Hi guys, i attached the question with the last answear that i got (which i think is right) . I have attempted this question more then 20 times, and ready to give up. Please have a look, and see what you think
Hi guys, i attached the question with the last answear that i got (which i think is right) . I have attempted this question more then 20 times, and ready to give up. Please have a look, and see what you think
That answer would be right if the function was $\displaystyle \sqrt{1-121x^2}\arcsin(11x)$
Just take in mind that
$\displaystyle \frac{d}{du} \arccos u= -\frac{1}{\sqrt{1-u^2}}$
The answer you should get is very similar to the one you got before.
It would help if you show your work step by step so we can detect where's the mistake.
Hi iFuuZe.
To calculate $\displaystyle g'(x)$ when $\displaystyle g(x)=\sqrt{1-121x^2}\cdot cos^{-1}(11x)$ you would start by assuming that you need to use the product rule, right? But hold on.
$\displaystyle \sqrt{1-121x^2}$ can be rewritten as $\displaystyle (1-121x^2)^{\frac{1}{2}}$ so we will actually start by applying the chain rule.

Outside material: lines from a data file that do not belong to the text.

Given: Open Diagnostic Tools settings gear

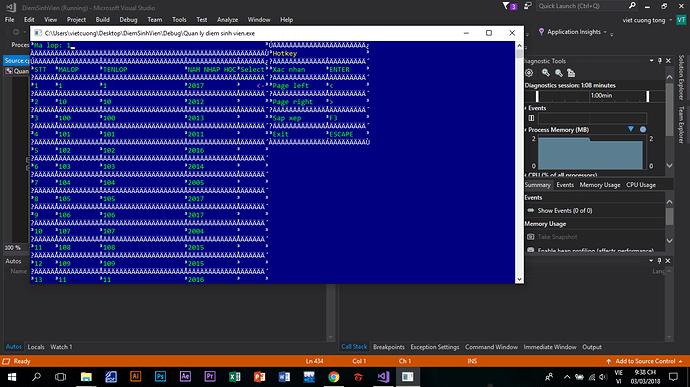Looking at the screenshot, I should 529,73.
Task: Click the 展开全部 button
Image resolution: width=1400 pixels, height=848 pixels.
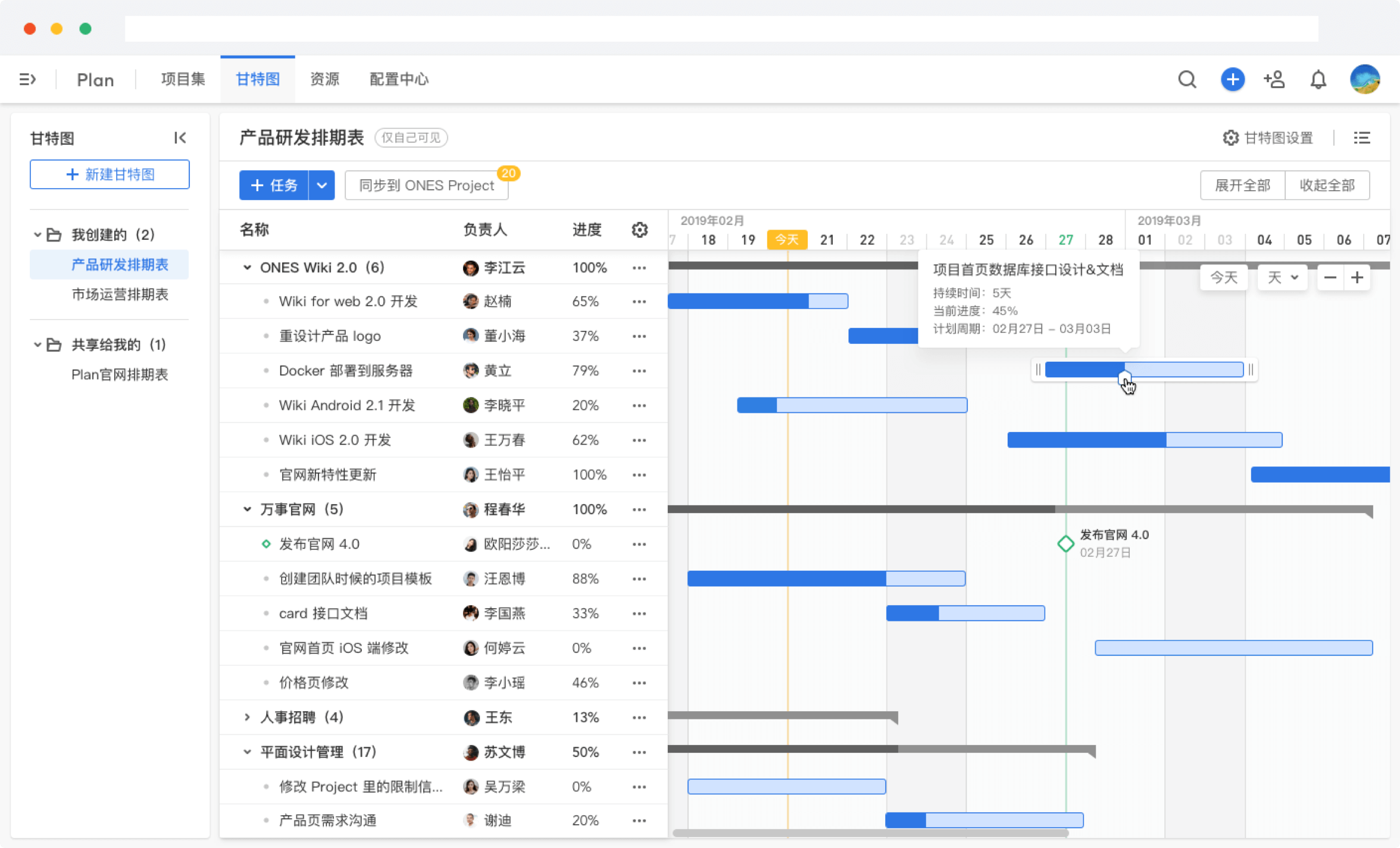Action: coord(1242,186)
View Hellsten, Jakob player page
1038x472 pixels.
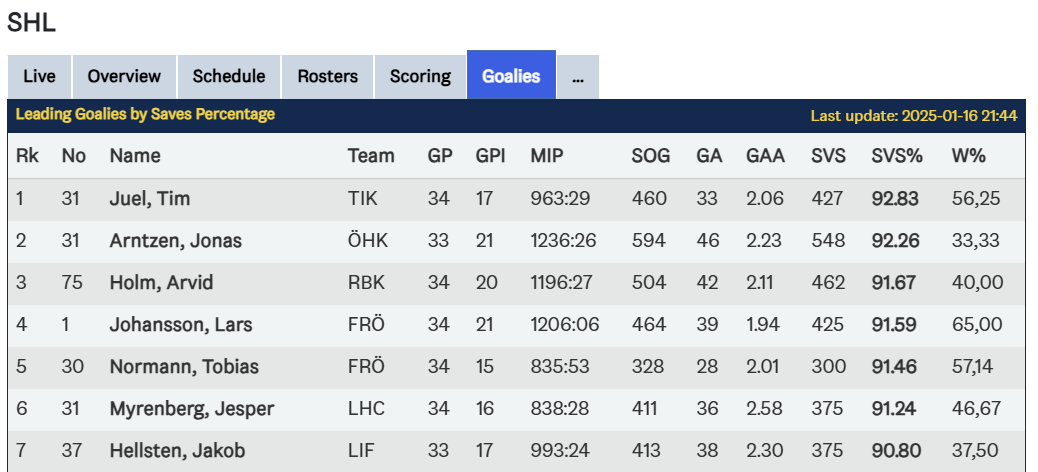pyautogui.click(x=175, y=451)
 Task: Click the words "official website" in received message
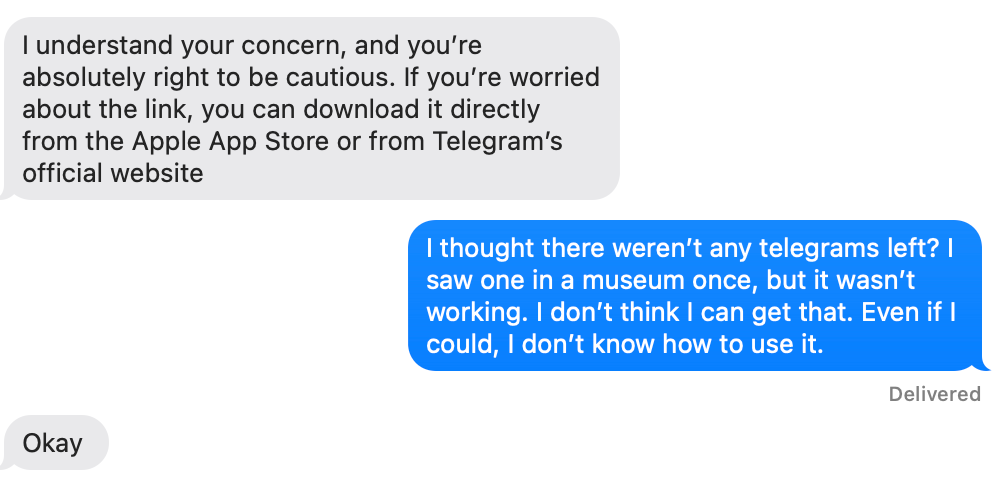[113, 173]
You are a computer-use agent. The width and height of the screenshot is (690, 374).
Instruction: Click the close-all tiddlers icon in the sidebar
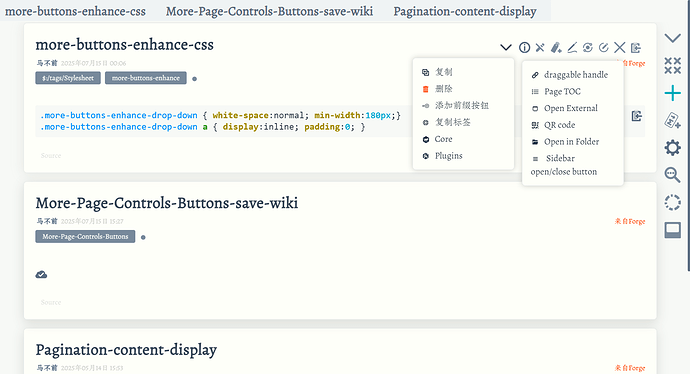pos(672,66)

$\displaystyle \frac{d}{dx}(1-121x^2)^{\frac{1}{2}}=\frac{1}{2}\left(1-121x^2\right)^{-\frac{1}{2}}\left(-242x\right)$ all while applying the product rule
$\displaystyle \frac{d}{dx}(1-121x^2)^{\frac{1}{2}}=\frac{1}{2}\left(1-121x^2\right)^{-\frac{1}{2}}\left(-242x\right)\cdot cos^{-1}(11x)+\left(1-121x^2\right)^{\frac{1}{2}}\left(\frac{-11}{\sqrt{1-121x^2}}\right)$
With some algebraic manipulation you will end up with
$\displaystyle \frac{-121x\cdot cos^{-1}(11x)}{\sqrt{1-121x^2}}-11$ which should be the right answer. Please let me know if you are having problems understanding any of the steps.